7:32 pm on Feb 3, 2003 (gmt 0)

10+ Year Member



I new customer of mine has given me a graphic image of the design he wants on all of his pages. The graphic is full page size 750px by 563px. The graphic is all one piece, it is white in the middle but adding text here with photoshop wouldnt show up when the spiders search. My idea is to cut or slice parts of the image and then crop the slices in photoshop and save each file as a optimized gif. Then I would be able to add text and slices. And put it all together like a jig-saw puzzle. Can anybody tell me if I am doing this the right way?
Thanks

BlobFisk

7:39 pm on Feb 3, 2003 (gmt 0)

WebmasterWorld Senior Member 10+ Year Member



The approach that you are taking seems fine. Cut out the images that you need and put them into your table/layer page design.

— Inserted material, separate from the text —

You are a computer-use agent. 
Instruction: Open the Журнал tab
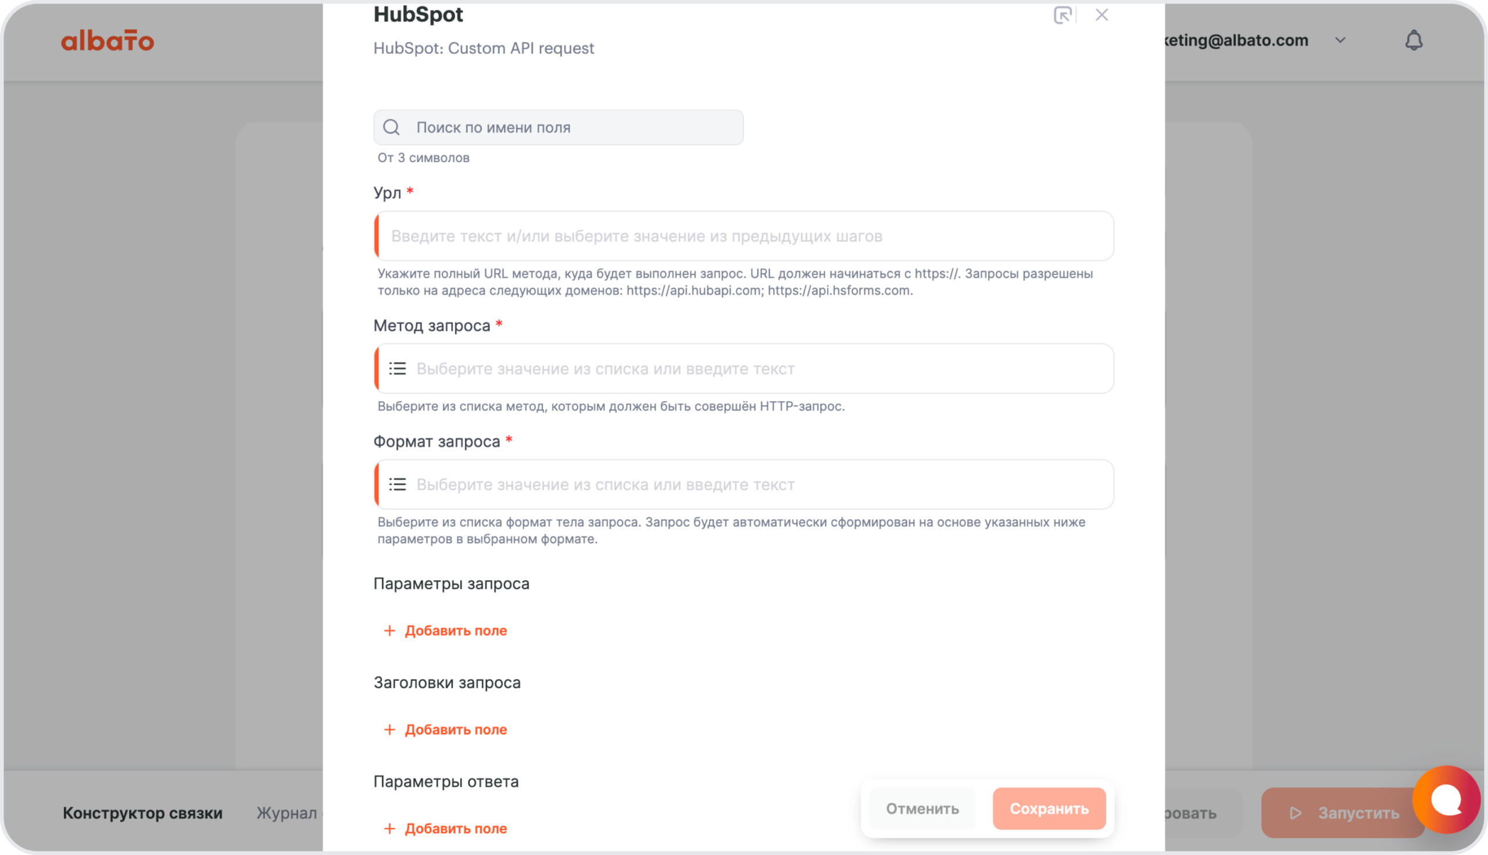pos(287,813)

You should also try to use text wherever possible, to aid page download times and search engine optimisation.

korkus2000

7:42 pm on Feb 3, 2003 (gmt 0)

WebmasterWorld Senior Member 10+ Year Member



Also avoid using graphics for large areas that have the same color. Slice those off and use a background color to save bandwidth.

DrDoc

7:51 pm on Feb 3, 2003 (gmt 0)

WebmasterWorld Senior Member 10+ Year Member



And, if possible, make the total size smaller. 750px wide is ok .. but 563px high is more than most browser windows. Unless you don't mind the scroll, that is.

Craig_F

7:51 pm on Feb 3, 2003 (gmt 0)

10+ Year Member



also try to have as few slices as possible. many times I've done this with 20-50% fewer slices than I orignally thought I needed, which saves on the load time too.

KevinC

2:53 am on Feb 4, 2003 (gmt 0)

10+ Year Member



Infact this is the method you use to make websites with lots of graphics using Photoshop.

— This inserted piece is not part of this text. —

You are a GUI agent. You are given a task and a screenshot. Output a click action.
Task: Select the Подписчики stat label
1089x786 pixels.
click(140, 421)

The only difference is you don't want to try and piece them all together - this rarely works well for heavy graphics sites or complex designs.

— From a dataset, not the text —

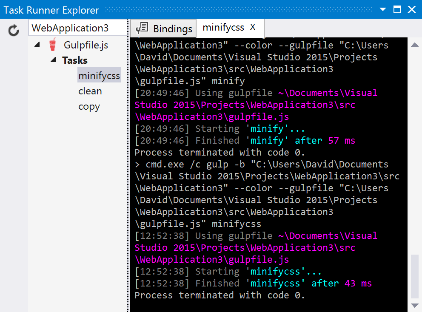Viewport: 422px width, 312px height.
Task: Collapse the Tasks group
Action: 53,60
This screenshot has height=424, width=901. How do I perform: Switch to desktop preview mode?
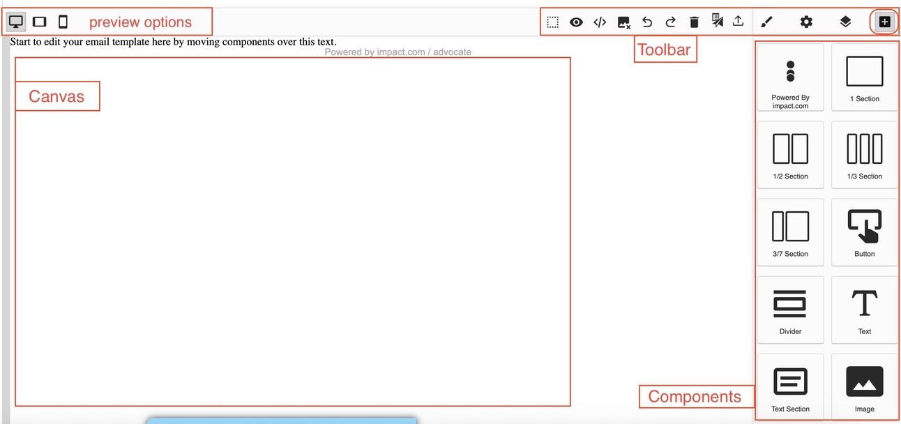tap(16, 22)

What you do is cut up all the parts of your image with the slice tool. For parts that you want to be html tables with no graphics just cut a big square for the area, this will create a table cell in that spot.

Once it is all cut up you can export to html with photoshop. It will give you a very nice html page with all the graphics perfectly in place. Now go to the sections that you sliced up for empty table cells and delete the image from the table. You know have an empty table cell to fill with html or text or navigation - what ever you want.

The trick is to cut up the pieces as small as you can so it loads faster - One large image takes longer to load then several smaller pieces

This is how most skilled graphic designers take a website design from the layout stage to a real html document.